Além de conversas com membros do governo em Brasília, o assunto mobilizou parlamentares americanos de estados do Meio-oeste, que pediram a Trump que atuasse para conseguir a concessão do Brasil.
Embora a eventual prorrogação da cota não contemple totalmente o pedido americano, ela frustrará diversos aliados do presidente Bolsonaro que já davam como certo que a partir de setembro todo o etanol americano importado pelo Brasil seria taxado em 20%.
O setor sucroalcooleiro e a bancada do agronegócio no Brasil fecharam fileiras contra o pleito americano. O principal argumento é que o segmento passa por uma grave crise ocasionada pela queda na demanda por combustíveis e que a entrada de mais etanol americano devastaria pequenos usineiros no Nordeste, que seriam os principais afetados.
Na semana passada, dezenas de deputados ligados ao agronegócio - entre eles os líderes do MDB, DEM, PV, PDT e Solidariedade - entregaram uma carta a Bolsonaro defendendo o fim da cota e a imposição das barreiras contra o álcool dos EUA.
"Nós somos absolutamente contrários a essa prorrogação porque ela não foi precedida de nenhuma negociação. Achamos natural que em relações comerciais se tenha negociações, o que não se pode ter é uma atitude unilateral.E a simples prorrogação é uma atitude unilateral que não preserva o interessa brasileiro", questionou o deputado Arnaldo Jardim (Cidadania-SP), presidente da Frente Parlamentar pela Valorização do Setor Sucroenergético
Interlocutores ouvidos pela reportagem destacaram que a pressão americana é intensa e carregada de um forte componente eleitoral, uma vez que o tema é sensível aos produtores de milho do Meio-oeste daquele país.

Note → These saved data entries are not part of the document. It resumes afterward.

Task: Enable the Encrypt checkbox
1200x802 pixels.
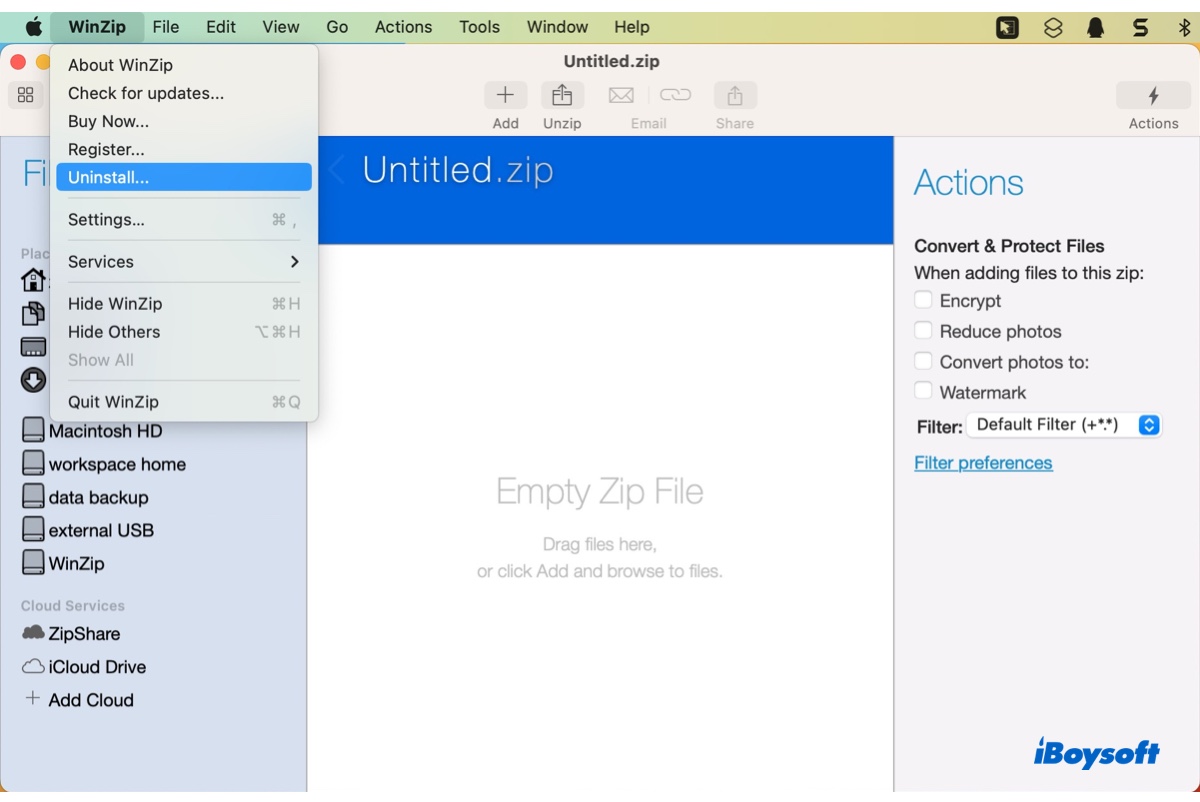Action: (x=923, y=300)
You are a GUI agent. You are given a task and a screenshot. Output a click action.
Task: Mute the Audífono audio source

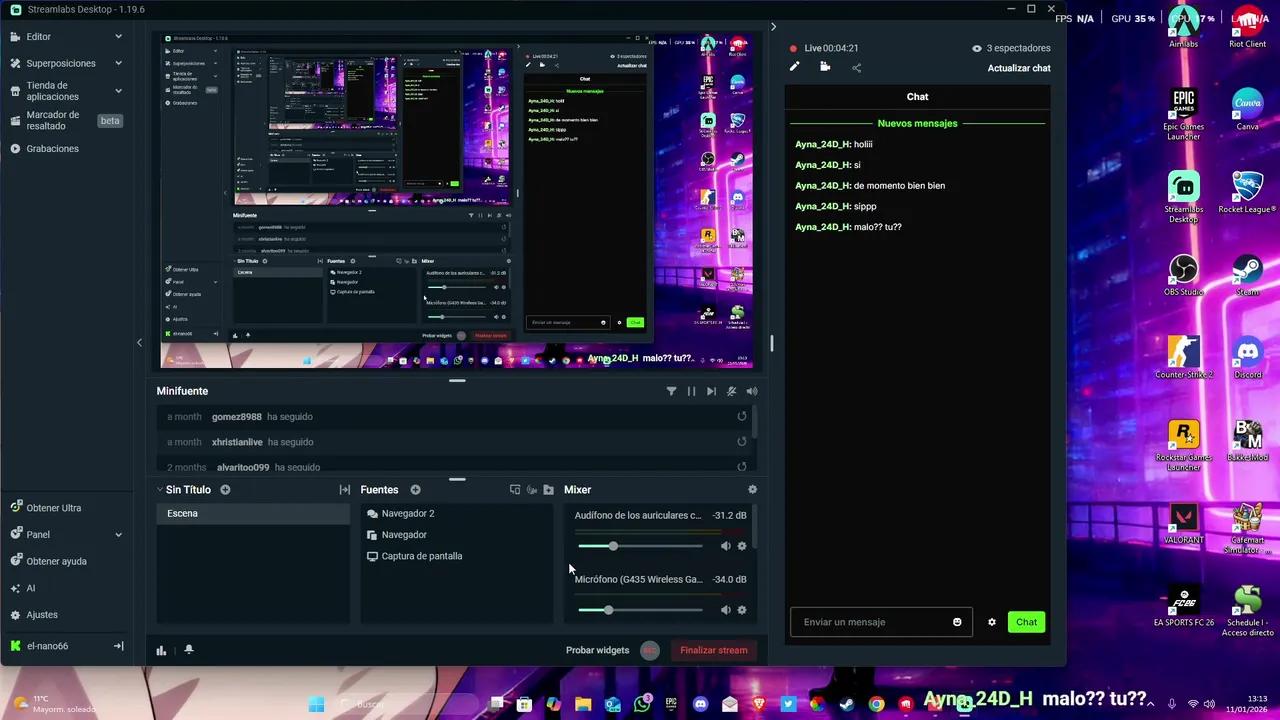point(725,546)
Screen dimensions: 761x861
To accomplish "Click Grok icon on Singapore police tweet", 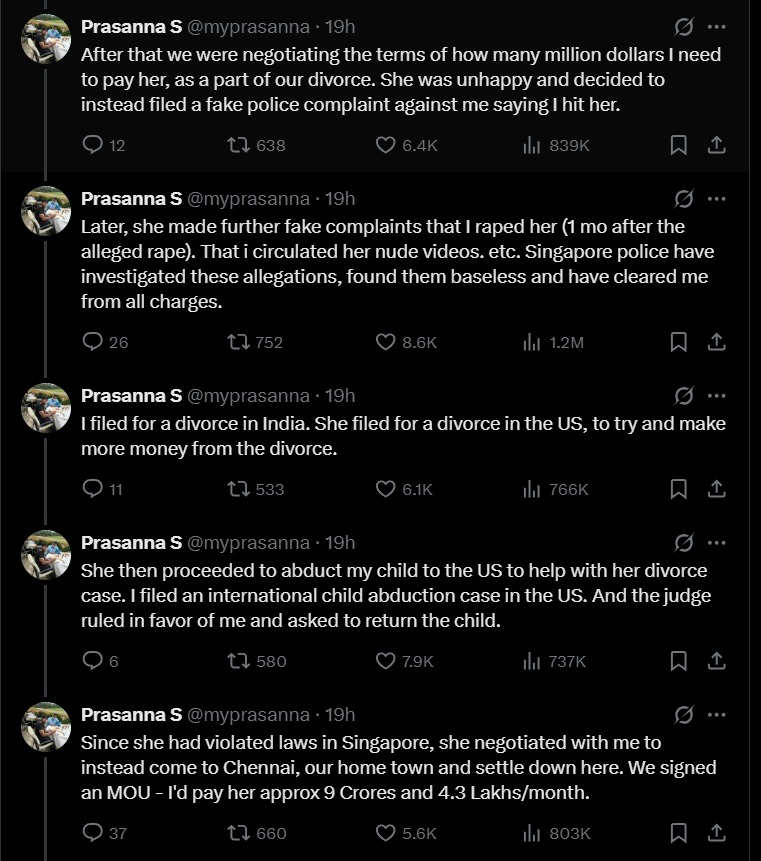I will [x=684, y=199].
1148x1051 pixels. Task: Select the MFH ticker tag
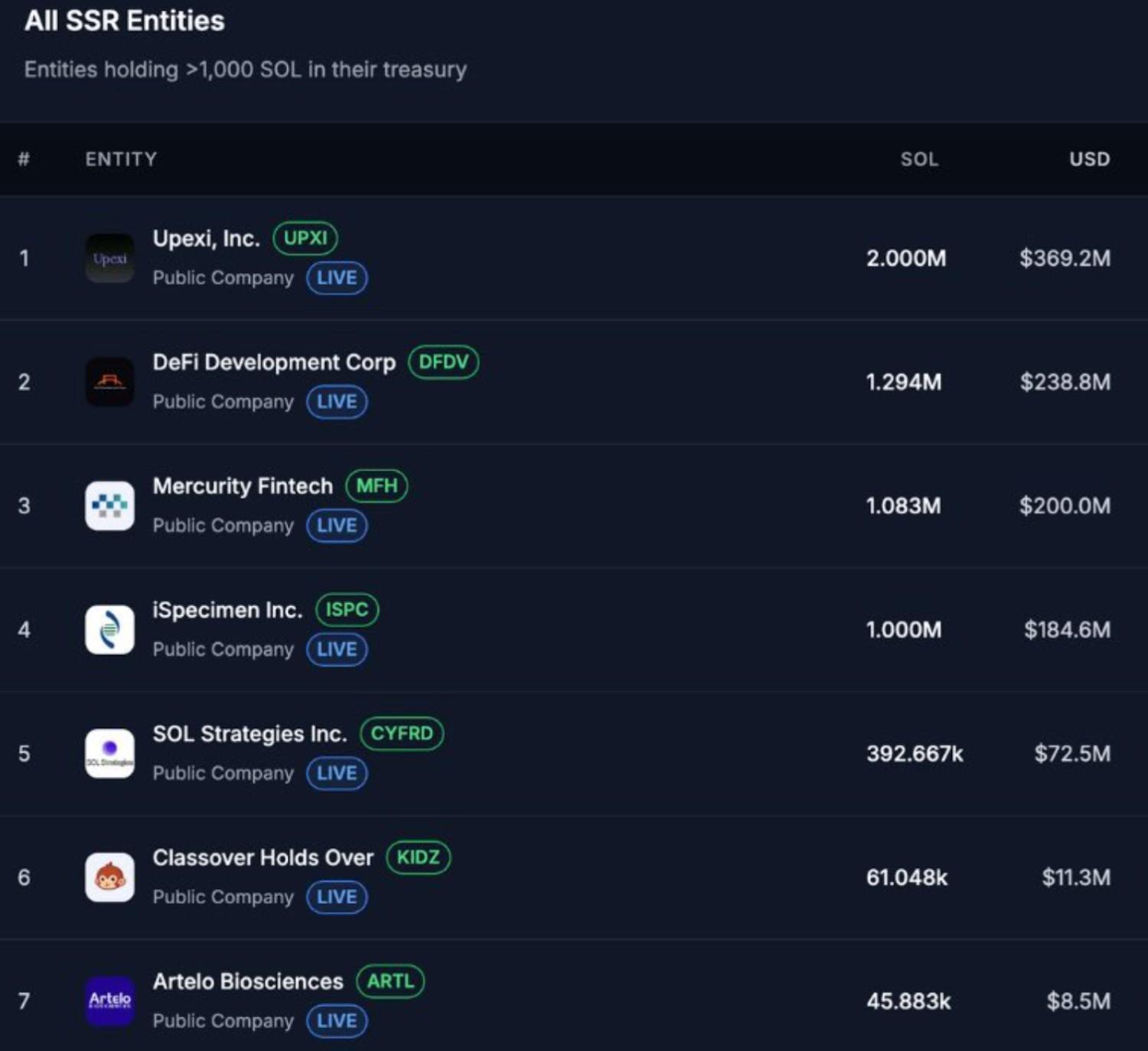pyautogui.click(x=377, y=486)
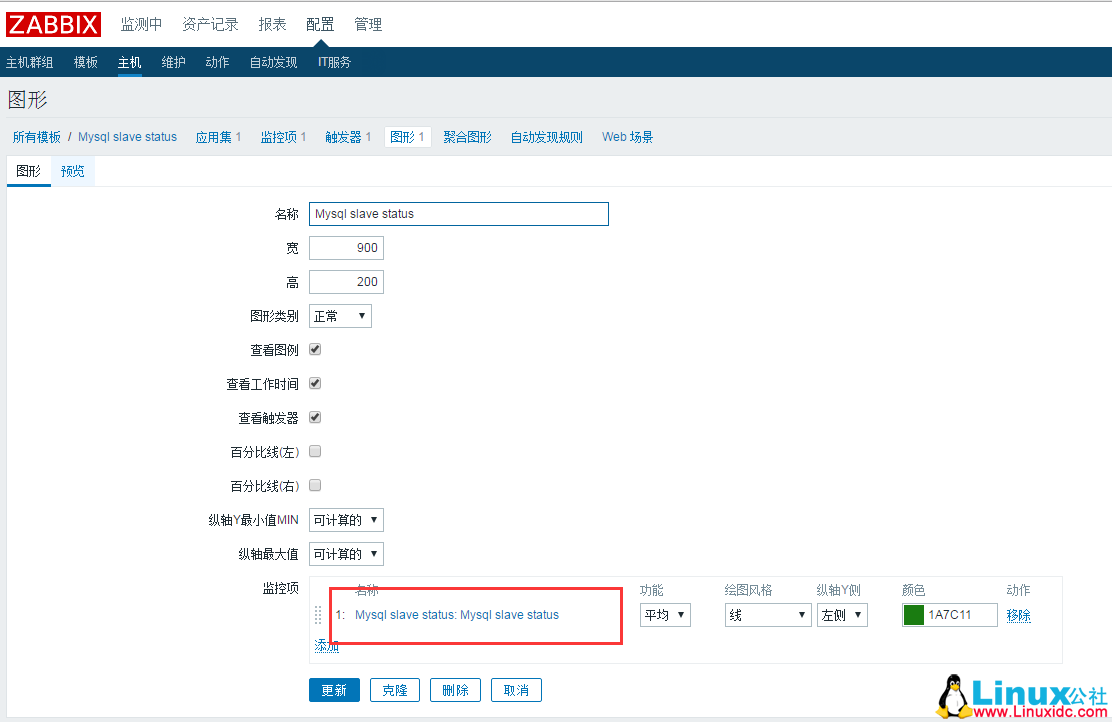
Task: Open the 图形类别 dropdown showing 正常
Action: [339, 315]
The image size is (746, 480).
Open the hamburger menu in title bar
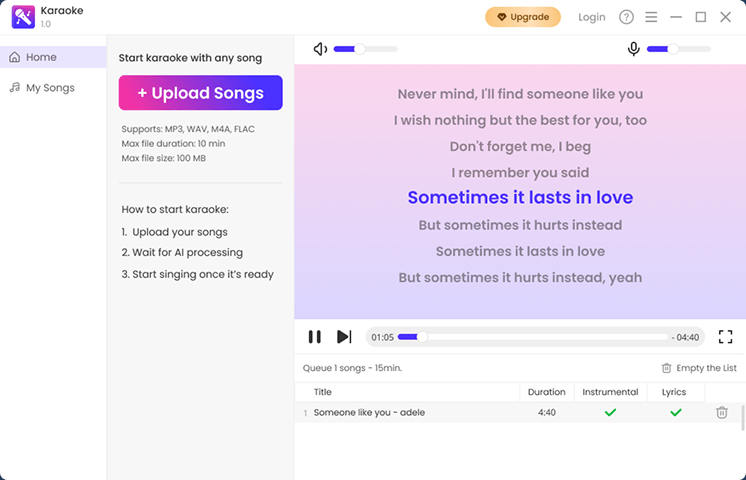coord(651,17)

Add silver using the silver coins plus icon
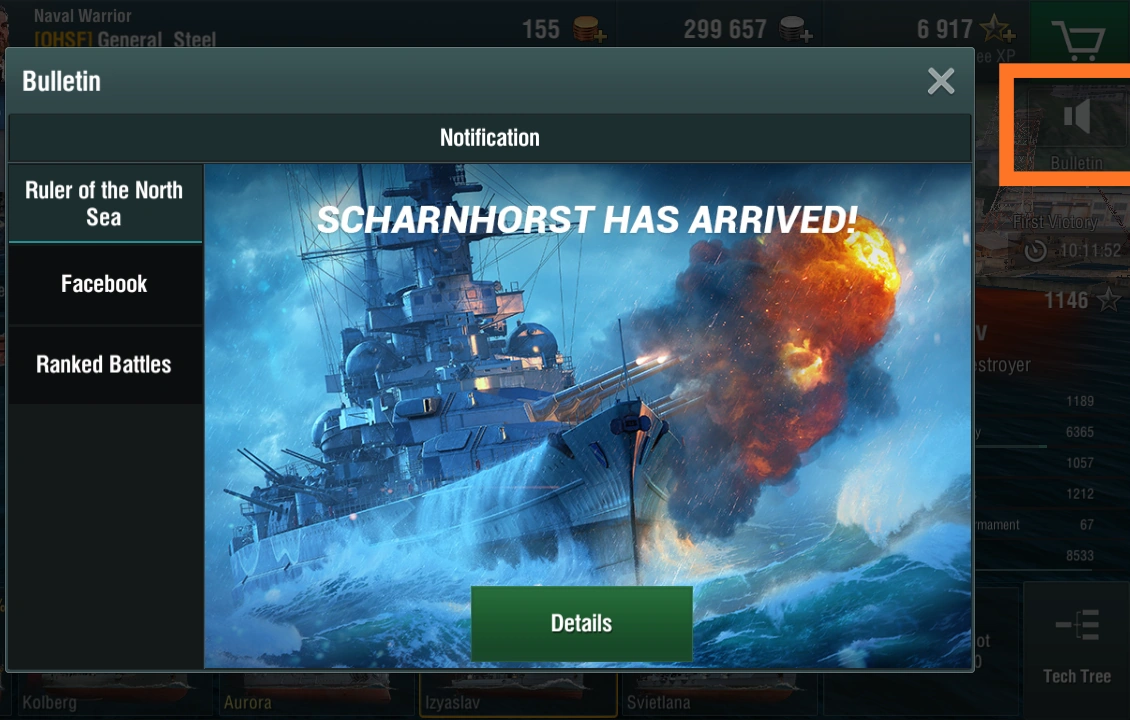pyautogui.click(x=796, y=29)
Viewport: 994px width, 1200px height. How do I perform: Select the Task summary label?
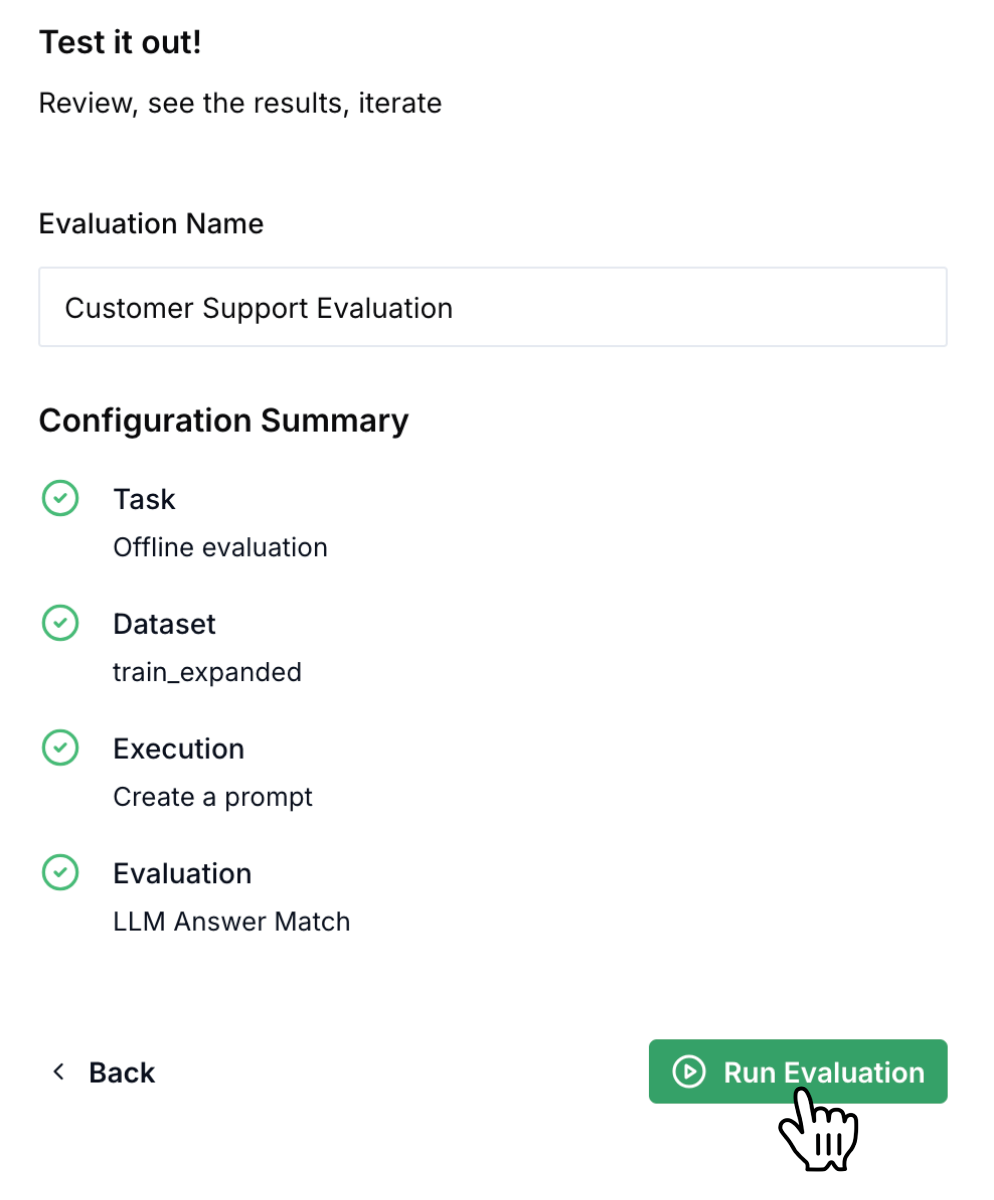(144, 498)
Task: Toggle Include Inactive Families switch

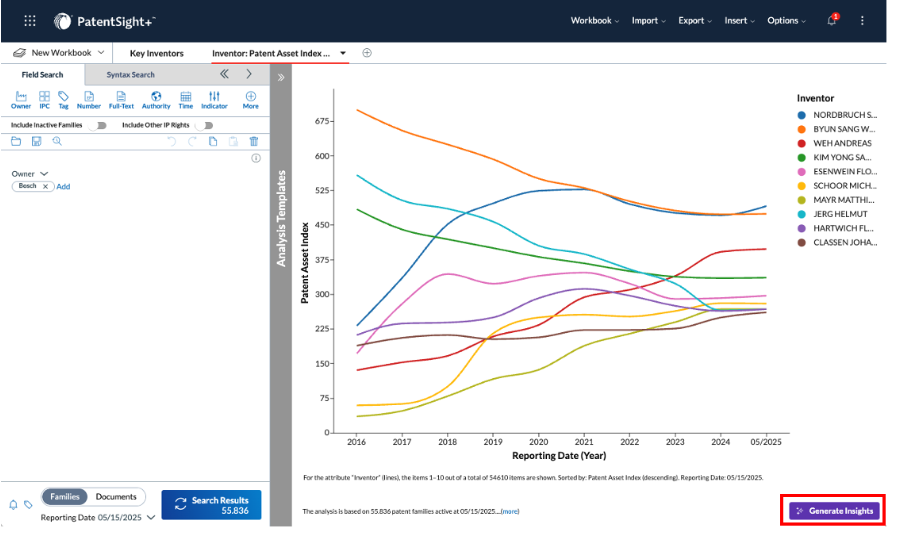Action: pyautogui.click(x=98, y=125)
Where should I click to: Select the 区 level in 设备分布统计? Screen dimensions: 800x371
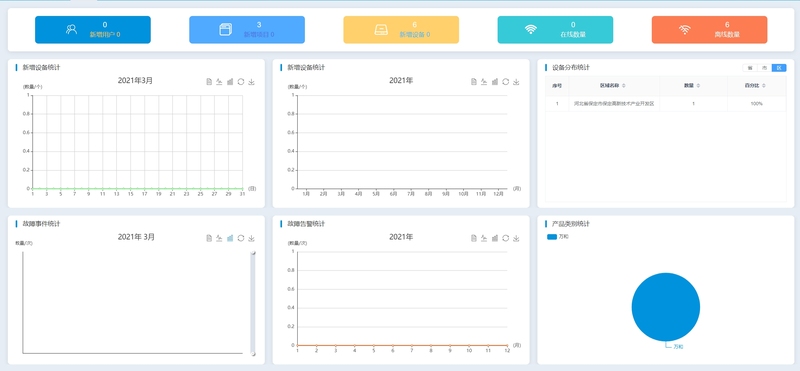[779, 68]
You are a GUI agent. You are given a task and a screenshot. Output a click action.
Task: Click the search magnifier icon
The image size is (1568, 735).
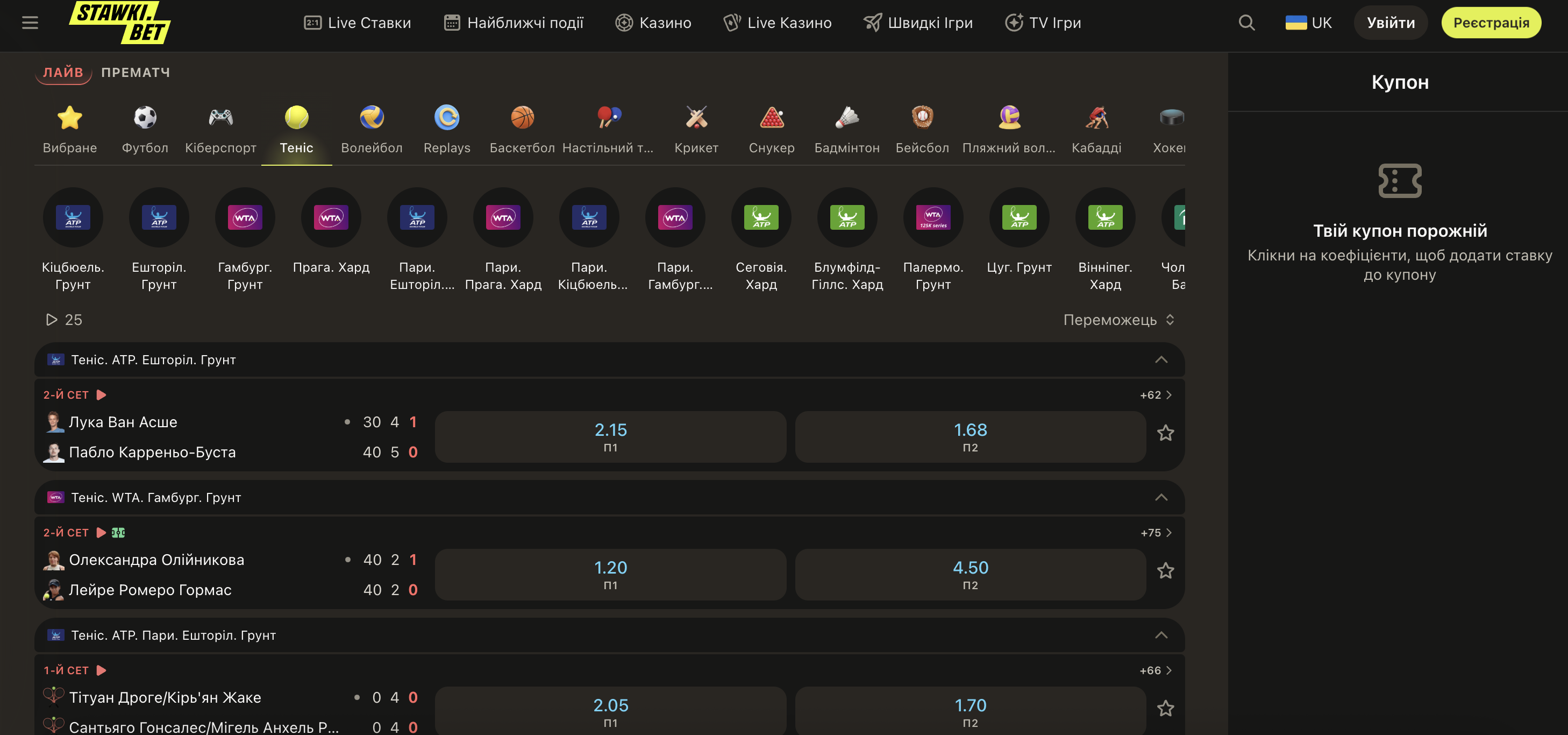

Segundo relataram pessoas que participaram das conversas, negociadores americanos chegaram a sugerir em mais de uma ocasião que o assunto era politicamente sensível e que Trump poderia se beneficiar eleitoralmente de um gesto do Brasil.
Após jornais brasileiros terem publicado notícias dando conta de que o embaixador americano no Brasil, Todd Chapman, estaria dizendo a autoridades em Brasília que era importante para o governo Bolsonaro a manutenção de Trump no poder, o diplomata foi alvo de uma ação do Comitê de Relações Exteriores da Câmara dos EUA.
O presidente do comitê, Eliot Engle, pediu explicações por escrito a Chapman. O embaixador nega ter defendido a reeleição de Trump nas negociações do etanol.